手には透明の証拠袋が一つある。中に入っていたのは、さっき資料保管室で見かけた銀色のレコーダーと、半分だけ焦げた紙片だった。
「火元の近くにあった」
神代は言う。
「レコーダーはまだ生きてるかもしれない」
「紙は?」
光一が訊くと、神代は袋を少し持ち上げた。
紙片の残った部分には、名簿のような縦線と、読み取れる名前が一つだけあった。
――神代 玲奈
光一と澪は同時に黙った。
神代はその沈黙を見て、逃げなかった。
「そういう顔をすると思った」
彼女は静かに言う。
「明日の朝、全部話す。
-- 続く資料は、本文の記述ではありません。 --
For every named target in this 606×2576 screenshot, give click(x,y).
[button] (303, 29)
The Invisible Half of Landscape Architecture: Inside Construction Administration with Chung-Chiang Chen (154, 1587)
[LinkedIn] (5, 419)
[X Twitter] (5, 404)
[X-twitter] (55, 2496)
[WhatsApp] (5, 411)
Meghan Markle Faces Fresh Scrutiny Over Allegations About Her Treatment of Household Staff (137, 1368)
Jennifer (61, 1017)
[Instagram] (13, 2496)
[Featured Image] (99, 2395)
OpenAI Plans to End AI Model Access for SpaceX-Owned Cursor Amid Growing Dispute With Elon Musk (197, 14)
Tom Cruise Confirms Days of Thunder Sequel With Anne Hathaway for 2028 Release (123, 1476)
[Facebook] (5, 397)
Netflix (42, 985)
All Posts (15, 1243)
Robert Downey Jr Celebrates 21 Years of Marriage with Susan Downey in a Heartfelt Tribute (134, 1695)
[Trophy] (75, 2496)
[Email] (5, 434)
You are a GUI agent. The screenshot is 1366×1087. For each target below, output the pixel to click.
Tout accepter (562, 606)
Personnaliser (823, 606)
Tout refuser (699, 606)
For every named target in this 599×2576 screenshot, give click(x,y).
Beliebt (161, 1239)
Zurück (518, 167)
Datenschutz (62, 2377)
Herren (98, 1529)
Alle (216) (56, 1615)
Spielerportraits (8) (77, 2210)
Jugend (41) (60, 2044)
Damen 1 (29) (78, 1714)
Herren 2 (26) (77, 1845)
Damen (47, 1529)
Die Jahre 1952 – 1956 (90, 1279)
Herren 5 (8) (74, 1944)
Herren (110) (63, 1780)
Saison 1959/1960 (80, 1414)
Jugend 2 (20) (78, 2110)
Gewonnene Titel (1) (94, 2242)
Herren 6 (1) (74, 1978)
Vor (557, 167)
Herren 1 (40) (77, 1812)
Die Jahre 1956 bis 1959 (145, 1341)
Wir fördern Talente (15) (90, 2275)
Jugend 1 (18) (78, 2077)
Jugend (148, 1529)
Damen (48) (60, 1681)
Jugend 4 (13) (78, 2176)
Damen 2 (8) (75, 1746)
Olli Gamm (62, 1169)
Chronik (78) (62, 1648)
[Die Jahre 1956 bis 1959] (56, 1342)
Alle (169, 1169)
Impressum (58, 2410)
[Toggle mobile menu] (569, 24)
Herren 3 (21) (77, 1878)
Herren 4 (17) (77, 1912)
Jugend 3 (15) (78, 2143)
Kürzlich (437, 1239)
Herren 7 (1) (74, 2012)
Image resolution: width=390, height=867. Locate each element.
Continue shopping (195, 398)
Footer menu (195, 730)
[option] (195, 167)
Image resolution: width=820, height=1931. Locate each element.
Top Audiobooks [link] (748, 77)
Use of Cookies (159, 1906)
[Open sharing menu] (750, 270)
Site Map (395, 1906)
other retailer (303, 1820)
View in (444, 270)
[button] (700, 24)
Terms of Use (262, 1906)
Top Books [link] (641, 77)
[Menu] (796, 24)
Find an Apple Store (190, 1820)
……今夜は、まだその順番じゃない」
その言葉に、光一は即座に反発できなかった。
今すぐ問い詰めるべきかもしれない。けれど、ここで神代を敵に固定した瞬間、また同じことが起きる気もした。名前を一つ決めて、そこへ全部の重みを押しつけるやり方だ。
澪が先に息を吐く。
「まだ決めない」
それは自分に言い聞かせる声だった。
光一も小さくうなずく。
「でも、明日は逃がさない」
「逃げないわよ」
神代はそう返した。
その表情は教師のものにも、追い詰められた関係者のものにも見えた。
夜はまだ終わっていなかった。
火は消えた。人も助かった。けれど、消え残った熱だけが、校舎のどこかにまだある気がした。
そして二人は知っていた。
次に決めるのは、火の原因じゃない。
誰の名前を、どこまで背負わせるのか――その順番なのだと。